Grammars with "&convert=SomeEnum($$)" do not compile with hilti-build and pac-driver
Opened this issue · 4 comments
If I try to compile the following minimal grammar with
hilti-build -o a.out tools/pac-driver/pac-driver.cc libbinpac/parsers/minimal.pac2
, and get an error message from hiltic, see below. If I do not use convert
but the line without it (see code), the compilation terminates successfully. Additionally, when running the grammar with pac-driver
's JIT, there is no problem with convert
.
Minimal grammar:
module Profinet;
import BinPAC;
type EtherType = enum {
IPV4 = 0x800,
ARP = 0x806,
Wake_on_LAN = 0x842
};
export type EthernetPacket = unit {
destination: bytes &length=6;
source: bytes &length=6;
ethertype: uint<16> &convert=EtherType($$);
# ethertype: uint<16>;
payload: bytes &eod;
on %done {
print self.ethertype;
}
};
Error message:
>>> Undef
profinet.hb3547.tmp.hlt:714-714: error, unknown ID Undef [pass::hilti::IdResolver]
profinet.hb3547.tmp.hlt: Aborting due to verification error.
error running hiltic, aborting
Part of profinet.hb3547.tmp.hlt
:
@if_true_23
struct.set __self "ethertype" Undef
jump @if_cont_23
I tried the included grammars pcap.pac2
and tftp.pac2
, they have the same problem with hilti-build
, but not with pac-driver
.
hilti-build goes through intermediary *.hlt files on disk. Unfortunately there are still some issues where those files end up using constructs that the subsequent read cannot parse back in. That's a mismatch between the codes for reading and writing HILTI code.
The pac-driver executable avoids this issue by doing all work just-in-time in RAM.
Thanks for the explanation. I'll stick with pac-driver for the moment then. I'll comment back here if this issue becomes more important for my project to ask how this can be fixed.
Indeed it would be important for us if this would work. Are there plans to fix these issues? Or could you please point me to the points in the code that would need to be fixed?
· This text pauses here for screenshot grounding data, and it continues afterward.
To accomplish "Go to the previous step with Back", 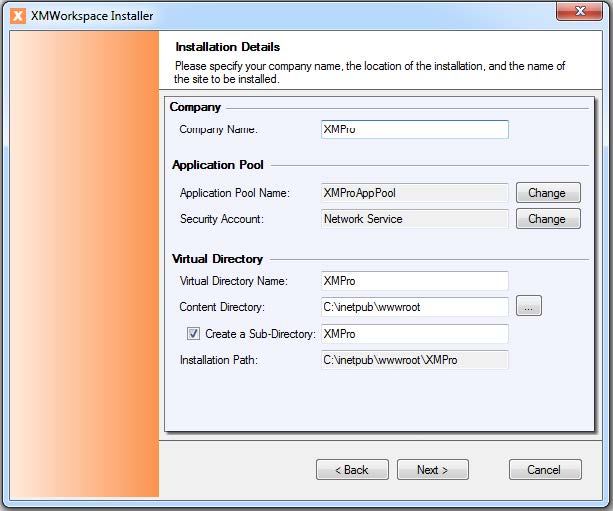I will [x=352, y=469].
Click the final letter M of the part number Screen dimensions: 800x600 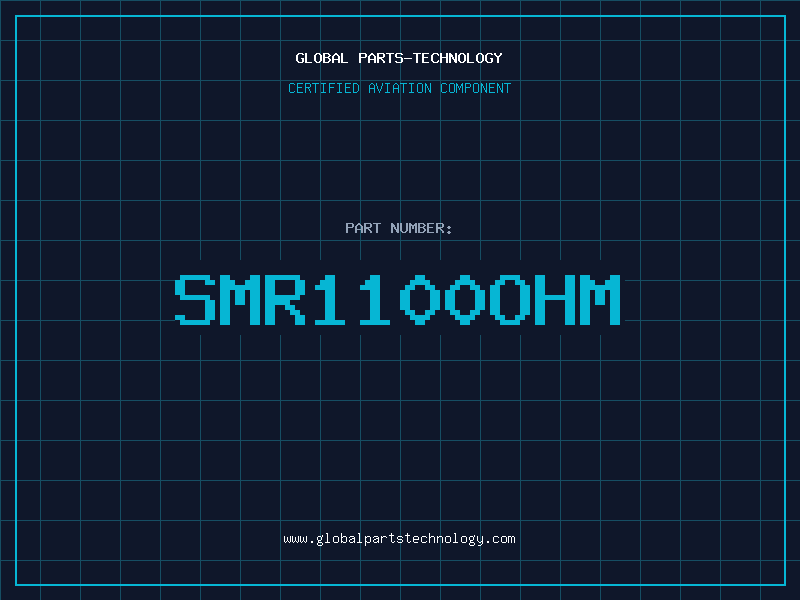pos(600,299)
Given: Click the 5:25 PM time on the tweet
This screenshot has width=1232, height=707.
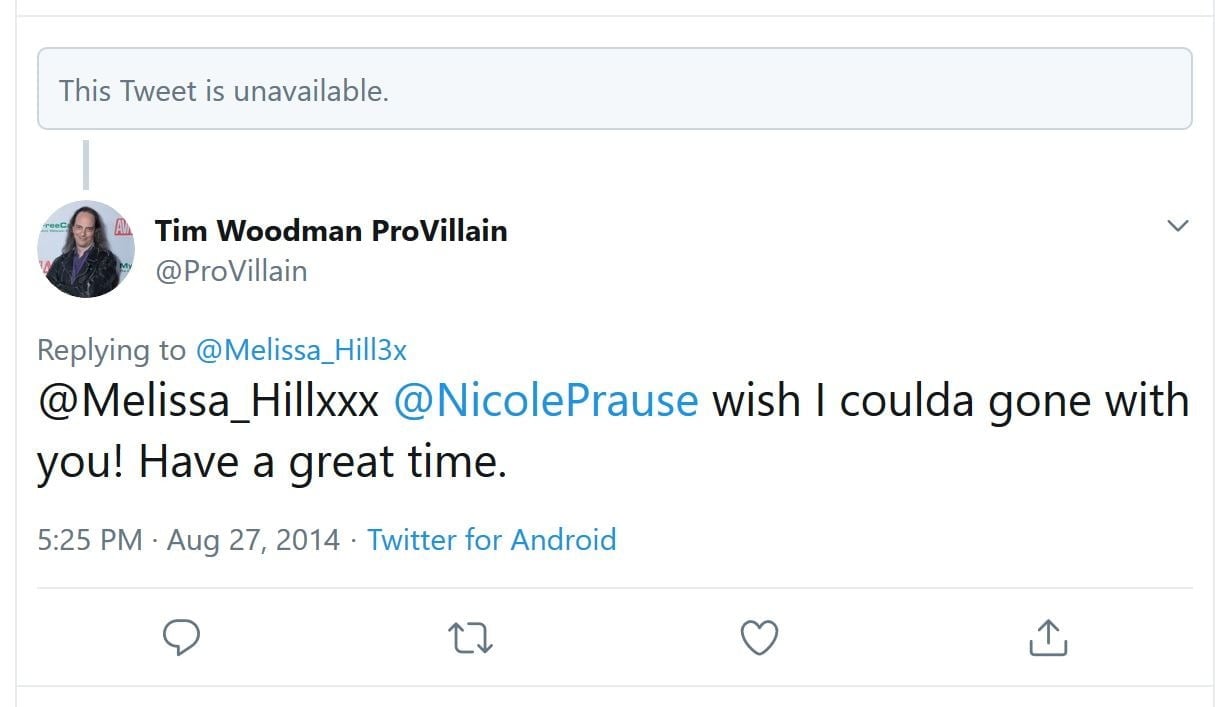Looking at the screenshot, I should [90, 540].
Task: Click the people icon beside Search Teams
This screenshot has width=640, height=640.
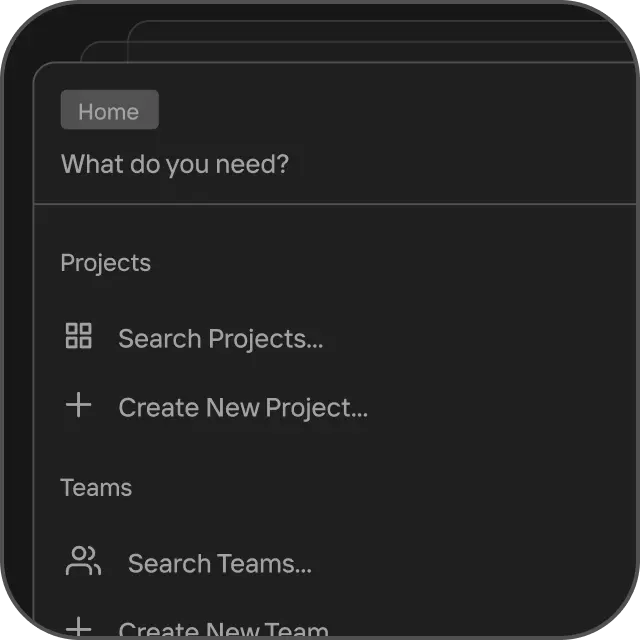Action: 83,561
Nobody looking at that right now. The two main parts involved here are (1) the printer in hilti/passes/printer.cc
(which renders an in-memory AST into HILT source code), and (2) the parser in parser/parser/parser.yy
(which does the opposite :). Ideally, parsing the output of (1) with (2) would yield back the same AST; however the two don't always match up right now.
The test-suite has actually a separate mode to test this: running btest -a printer
runs the tests through the print/parse cycle before executing (see comment at beginning of tests/Scripts/filter-printer
). However, making this mode pass isn't enforced so far (which is a mistake) and I haven't tried/used it in a quite a while.